Removed duplicate rows for `/snapshot`, `/fast` (\u00d72), `/debug`.
- reference/tools-reference.md: fixed "47 built-in tools" \u2192 52. Added
`feishu_doc` and `feishu_drive` toolset sections.
- reference/toolsets-reference.md: added `feishu_doc` / `feishu_drive` core
rows + all missing `hermes-<platform>` toolsets in the platform table
(bluebubbles, dingtalk, feishu, qqbot, wecom, wecom-callback, weixin,
homeassistant, webhook, gateway). Fixed the `debugging` composite to
describe the actual `includes=[...]` mechanism.

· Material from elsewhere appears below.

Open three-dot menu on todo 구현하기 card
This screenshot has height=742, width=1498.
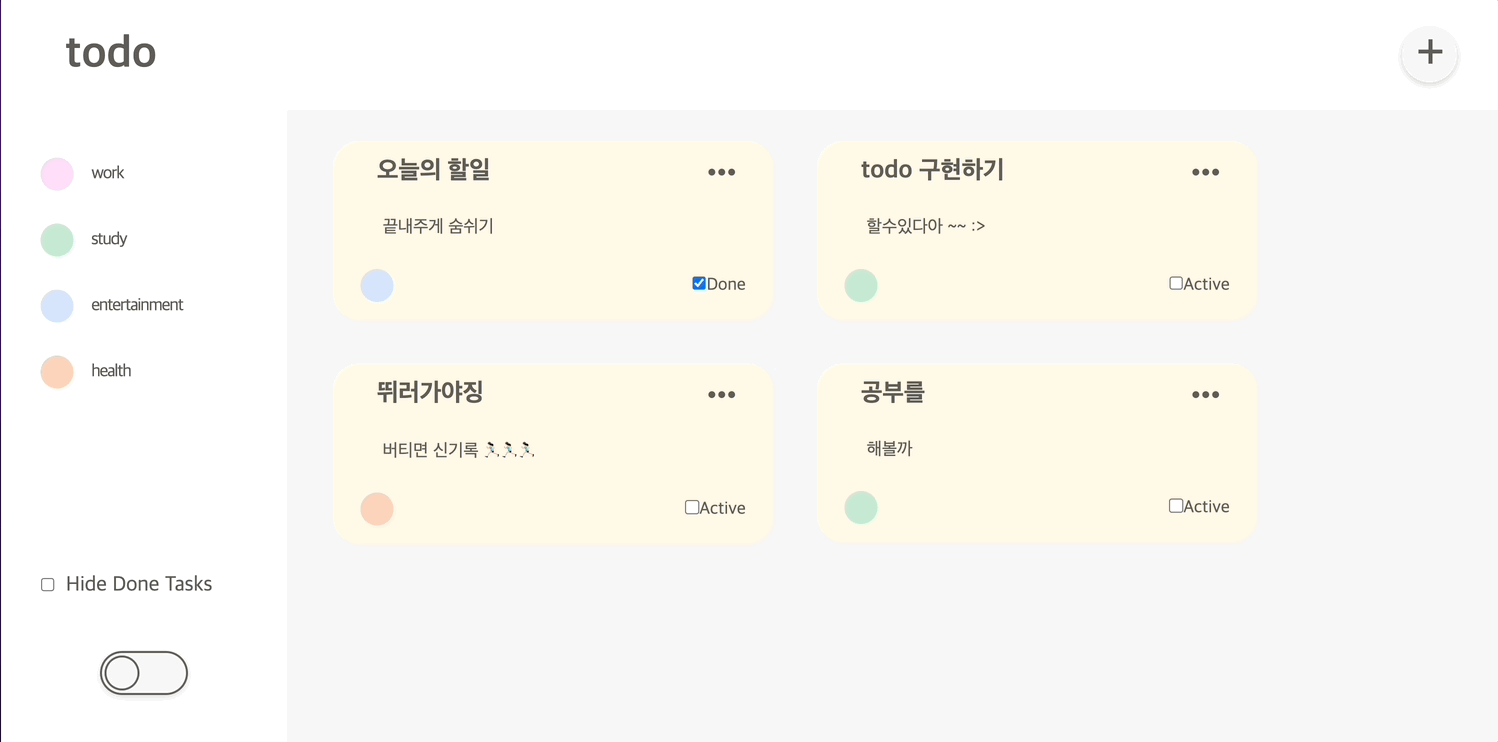1205,172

- reference/optional-skills-catalog.md: added `fitness-nutrition`.
- reference/environment-variables.md: added NOUS_BASE_URL,
NOUS_INFERENCE_BASE_URL, NVIDIA_API_KEY/BASE_URL, OLLAMA_API_KEY/BASE_URL,
XAI_API_KEY/BASE_URL, MISTRAL_API_KEY, AWS_REGION/AWS_PROFILE,
BEDROCK_BASE_URL, HERMES_QWEN_BASE_URL, DISCORD_ALLOWED_CHANNELS,
DISCORD_PROXY, TELEGRAM_REPLY_TO_MODE, MATRIX_DEVICE_ID, MATRIX_REACTIONS,
QQBOT_HOME_CHANNEL_NAME, QQ_SANDBOX.
- messaging/discord.md: documented DISCORD_ALLOWED_CHANNELS, DISCORD_PROXY,
HERMES_DISCORD_TEXT_BATCH_DELAY_SECONDS and HERMES_DISCORD_TEXT_BATCH_SPLIT
_DELAY_SECONDS (all actively read by the adapter).

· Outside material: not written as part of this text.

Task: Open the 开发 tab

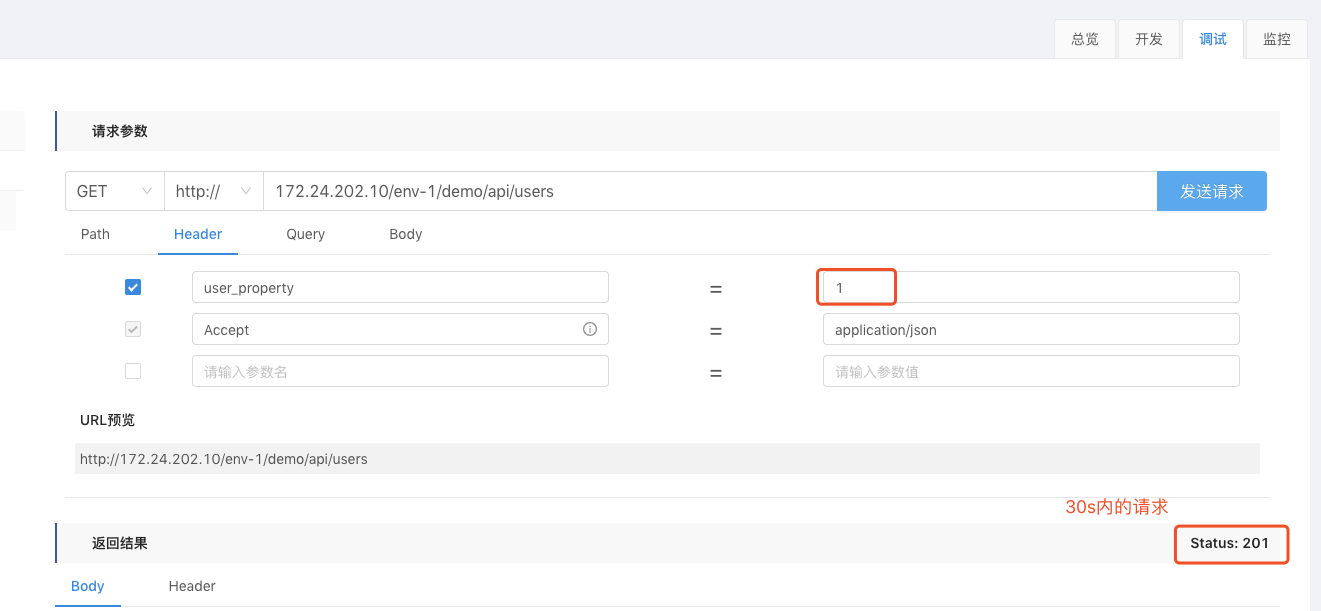Action: click(x=1149, y=40)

- messaging/matrix.md: documented MATRIX_REACTIONS (default true).
- messaging/telegram.md: removed the redundant second Webhook Mode section
that invented a `telegram.webhook_mode: true` yaml key the adapter does
not read.
- user-guide/features/hooks.md: added `on_session_finalize` and
`on_session_reset` (both emitted via invoke_hook but undocumented).
- user-guide/features/api-server.md: documented GET /health/detailed, the
`/api/jobs/*` CRUD surface, POST /v1/runs, and GET /v1/runs/{id}/events
(10 routes that were live but undocumented).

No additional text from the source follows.